Bruce Sloss died at the height of his football career. Testimony to his football ability was seen in him being nominated in the South Melbourne/Sydney team of the century after playing only 81 games almost 90 years ago. Let Jim Main, co-author of Fallen, The Ultimate Heroes have the final word on Sloss when he says that he “would like to think of Bruce Sloss’ modern day equivalent as being James Hird, the former Essendon champion.”

Footballer, inventor, singer, leader of men, Bruce Sloss was only one of many who could have made rare contributions to our future in unsteady times.
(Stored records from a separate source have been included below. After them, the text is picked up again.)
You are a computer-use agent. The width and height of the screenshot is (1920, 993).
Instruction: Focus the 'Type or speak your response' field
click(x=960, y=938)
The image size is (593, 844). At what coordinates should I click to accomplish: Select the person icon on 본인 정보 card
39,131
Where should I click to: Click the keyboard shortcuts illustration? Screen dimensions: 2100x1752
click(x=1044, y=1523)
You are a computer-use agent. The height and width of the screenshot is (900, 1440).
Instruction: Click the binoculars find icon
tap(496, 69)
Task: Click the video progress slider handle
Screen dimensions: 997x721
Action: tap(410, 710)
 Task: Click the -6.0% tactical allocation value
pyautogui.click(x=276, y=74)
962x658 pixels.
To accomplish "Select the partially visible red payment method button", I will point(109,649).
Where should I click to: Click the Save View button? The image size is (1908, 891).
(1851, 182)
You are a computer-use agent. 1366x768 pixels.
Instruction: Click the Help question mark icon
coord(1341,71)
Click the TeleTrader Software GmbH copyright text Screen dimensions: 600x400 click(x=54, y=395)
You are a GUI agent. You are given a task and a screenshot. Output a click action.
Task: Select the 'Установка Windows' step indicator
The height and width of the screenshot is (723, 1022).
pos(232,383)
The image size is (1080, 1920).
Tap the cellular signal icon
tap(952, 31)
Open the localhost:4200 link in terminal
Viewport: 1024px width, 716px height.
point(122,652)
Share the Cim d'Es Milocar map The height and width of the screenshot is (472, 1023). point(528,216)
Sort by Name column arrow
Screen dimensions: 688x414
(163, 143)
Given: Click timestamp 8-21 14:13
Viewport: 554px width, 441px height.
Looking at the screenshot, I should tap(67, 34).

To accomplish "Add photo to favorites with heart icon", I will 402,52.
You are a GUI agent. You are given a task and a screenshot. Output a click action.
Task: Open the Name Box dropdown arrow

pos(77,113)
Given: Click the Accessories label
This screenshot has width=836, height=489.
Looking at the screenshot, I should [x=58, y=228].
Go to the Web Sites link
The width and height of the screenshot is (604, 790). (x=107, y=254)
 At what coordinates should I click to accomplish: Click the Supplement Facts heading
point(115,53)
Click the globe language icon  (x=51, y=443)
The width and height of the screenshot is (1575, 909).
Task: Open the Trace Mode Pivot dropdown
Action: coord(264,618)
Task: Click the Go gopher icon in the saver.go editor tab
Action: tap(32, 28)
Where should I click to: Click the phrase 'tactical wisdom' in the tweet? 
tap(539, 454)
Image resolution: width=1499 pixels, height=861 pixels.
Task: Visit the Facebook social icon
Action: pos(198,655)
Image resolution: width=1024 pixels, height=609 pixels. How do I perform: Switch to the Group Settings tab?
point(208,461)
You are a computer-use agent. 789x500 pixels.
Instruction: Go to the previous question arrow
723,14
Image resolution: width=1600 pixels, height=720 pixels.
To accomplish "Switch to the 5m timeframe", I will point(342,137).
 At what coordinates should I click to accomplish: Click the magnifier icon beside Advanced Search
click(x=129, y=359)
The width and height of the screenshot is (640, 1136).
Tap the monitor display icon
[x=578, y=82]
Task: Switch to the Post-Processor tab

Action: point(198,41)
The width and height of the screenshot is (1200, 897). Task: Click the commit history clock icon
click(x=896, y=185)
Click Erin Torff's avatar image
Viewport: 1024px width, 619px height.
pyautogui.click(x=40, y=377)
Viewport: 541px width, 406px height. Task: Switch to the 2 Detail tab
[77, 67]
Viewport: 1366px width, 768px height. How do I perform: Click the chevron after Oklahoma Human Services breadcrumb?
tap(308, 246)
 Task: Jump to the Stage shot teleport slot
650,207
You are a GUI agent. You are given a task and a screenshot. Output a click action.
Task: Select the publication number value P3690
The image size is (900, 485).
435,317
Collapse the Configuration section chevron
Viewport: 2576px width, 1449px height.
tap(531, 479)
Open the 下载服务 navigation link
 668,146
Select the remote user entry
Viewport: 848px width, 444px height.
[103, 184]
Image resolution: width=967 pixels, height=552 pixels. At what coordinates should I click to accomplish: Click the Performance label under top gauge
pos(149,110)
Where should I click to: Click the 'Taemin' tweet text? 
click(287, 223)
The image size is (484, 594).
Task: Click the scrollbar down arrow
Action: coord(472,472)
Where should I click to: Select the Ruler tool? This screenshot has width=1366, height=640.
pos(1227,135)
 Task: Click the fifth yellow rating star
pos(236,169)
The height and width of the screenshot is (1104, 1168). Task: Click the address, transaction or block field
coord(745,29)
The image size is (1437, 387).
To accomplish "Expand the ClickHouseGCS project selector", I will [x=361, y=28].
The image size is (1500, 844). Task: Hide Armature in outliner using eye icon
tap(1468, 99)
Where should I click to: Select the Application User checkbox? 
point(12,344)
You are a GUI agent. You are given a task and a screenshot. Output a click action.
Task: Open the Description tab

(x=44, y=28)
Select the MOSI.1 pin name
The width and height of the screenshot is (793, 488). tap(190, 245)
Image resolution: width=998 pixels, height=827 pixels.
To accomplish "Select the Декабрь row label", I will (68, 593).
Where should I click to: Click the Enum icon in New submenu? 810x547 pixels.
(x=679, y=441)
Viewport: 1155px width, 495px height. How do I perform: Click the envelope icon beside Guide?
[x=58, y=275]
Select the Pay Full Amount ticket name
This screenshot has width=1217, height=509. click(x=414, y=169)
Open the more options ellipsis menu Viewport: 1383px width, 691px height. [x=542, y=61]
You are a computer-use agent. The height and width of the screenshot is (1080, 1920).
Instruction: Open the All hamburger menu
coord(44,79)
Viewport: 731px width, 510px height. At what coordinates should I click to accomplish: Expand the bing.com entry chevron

We were poorer for their loss.

Football Career

Games Essendon 1906 3 South Melbourne 1910-1914 81

Goals 44

Victorian Representative 1912, 1913, 1914

Champion of the Colony 1911

Nominated in South Melbourne/ Sydney team of the century 

Bibliography 

Fallen,The Ultimate Heroes: J.Main and D.Allen Melbourne, 2002

Plugger and the Mighty Swans: J.Main, Melbourne, 1996

Journal of the Australian War Memorial, Dale James Blair Issue 28-April 1996. Beyond the Metaphor: football and war, 1914-1918.

Australasian

Argus

Essendon Gazette

Inside Football

Southern Cross

South Melbourne Record

Sporting Judge

The Winner

Radio Program Sports Factor, Lest We Forget-Sport and War, ABC

 

Comments

  1. Good to read about such a great player from such an interesting period in football history. In the 1970s I had a neighbour who was one of the crew that mixed with the South Melbourne team. He told me that a regular tactic was for South to play very slowly in the first half. At half time the crew would place their bets on South and when the team came back onto the field, the crew would signal the players that the bets were on. South would then take the foot off the pedal and usually won. ( I dont mean any disrespect to Mr. Sloss here). There was a tradition of acceptance of gambling at South – in the 1880s, when other clubs banned bookies from the members enclosure, South welcomed them and they would shout their odds in front of the grandstand.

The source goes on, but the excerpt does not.